■ THE TASKS:
[A] Reproduce the passage of the book review starting at "I was surprised" and ending at "a childhood memory.", renaming "safety pins" as "paper clips".
[B] Condense the book review paragraph that opens with "I was surprised to find" into a shorter version that retains its main points.
** START QUOTED PASSAGE **
I was surprised to find, that even though I lived through this period, 'Parting Breath' read like a period piece. I think this is partly because, by 1977 the long-haired, radical, you-can't-the-children-of-the-revolution days had already been pushed aside by pogoing punks for whom anarchy was about the creative use of safety pins and the see-how-shocking-I-can-be use of expletives, and partly because it is written from the point of view of a generation for whom the war was a childhood memory.
I liked the beginning of the book, which poked a little fun at academic life in a redbrick university where the gap between the student body and the faculty was becoming a chasm but before the universities had prioritised return on capital on real estate investments over academic respectability and turned the faculty into disposable accessories.
As usual, I enjoyed Inspector Sloane's dry humour and the way he handles his less-than-competent DC and his on-another-planet boss.
** END QUOTED PASSAGE **
** START RECORD EXTRACTS **
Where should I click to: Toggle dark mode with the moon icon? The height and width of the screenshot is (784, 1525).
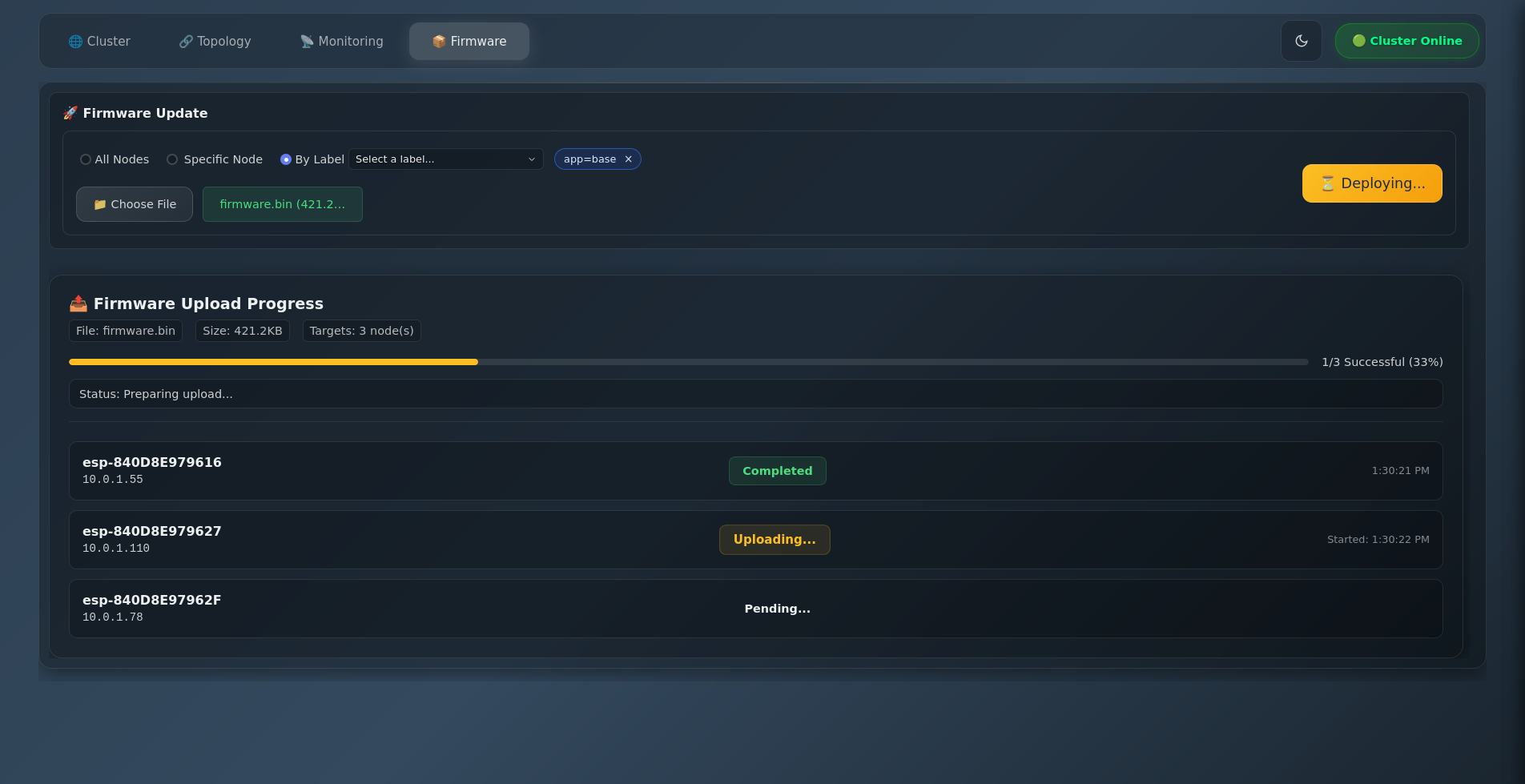pos(1301,41)
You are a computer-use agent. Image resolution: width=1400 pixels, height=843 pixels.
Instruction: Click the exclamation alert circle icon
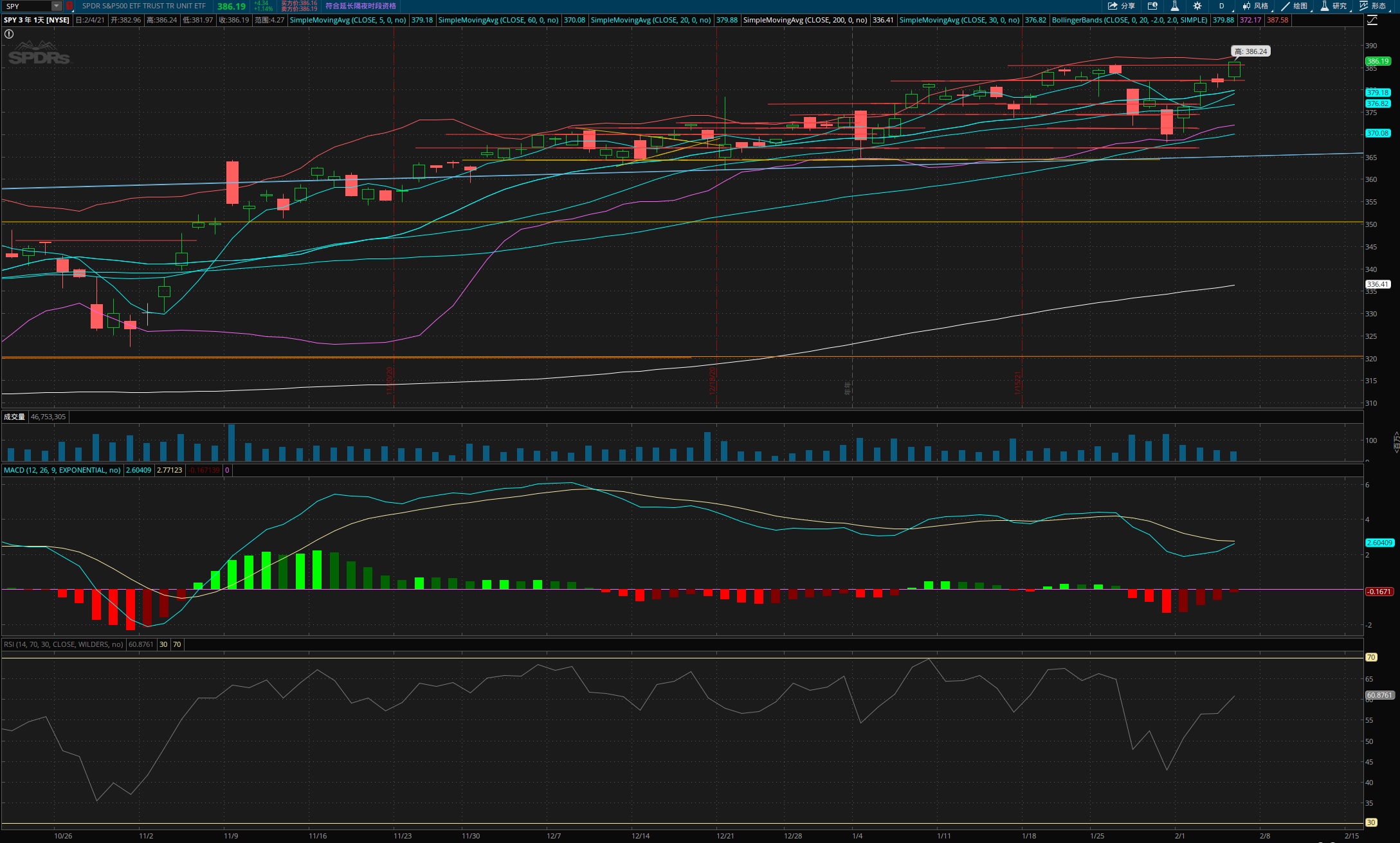pos(9,34)
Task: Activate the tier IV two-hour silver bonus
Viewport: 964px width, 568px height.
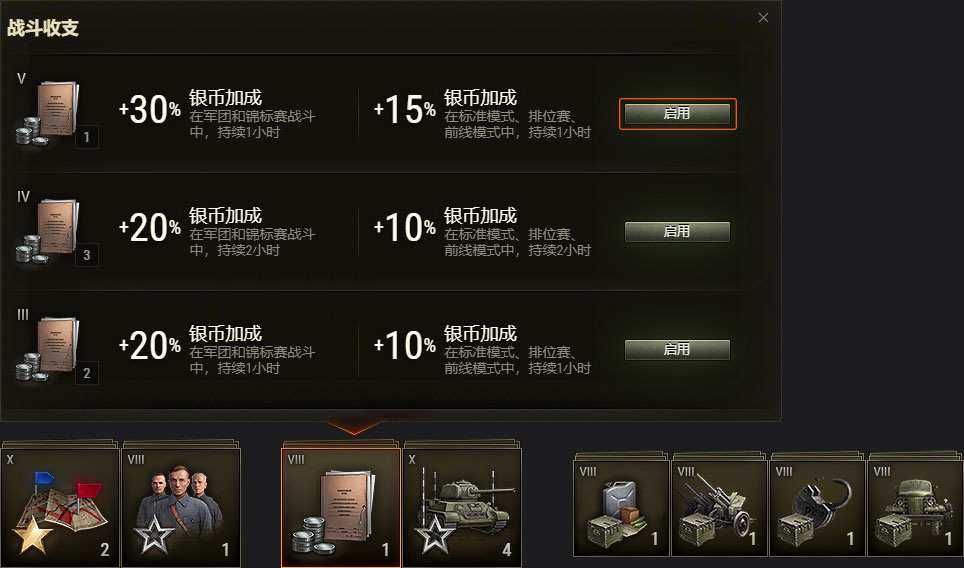Action: 677,232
** END RECORD EXTRACTS **
■ OUTPUTS BY TASK:
[A]
I was surprised to find, that even though I lived through this period, 'Parting Breath' read like a period piece. I think this is partly because, by 1977 the long-haired, radical, you-can't-the-children-of-the-revolution days had already been pushed aside by pogoing punks for whom anarchy was about the creative use of paper clips and the see-how-shocking-I-can-be use of expletives, and partly because it is written from the point of view of a generation for whom the war was a childhood memory.

[B] Although the reviewer lived through the period, 'Parting Breath' read like a period piece. Two reasons are given. First, by 1977 the long-haired, radical days had already been displaced by pogoing punks, for whom anarchy meant the creative use of safety pins and shocking expletives. Second, the book is written from the viewpoint of a generation that knew the war only as a childhood memory.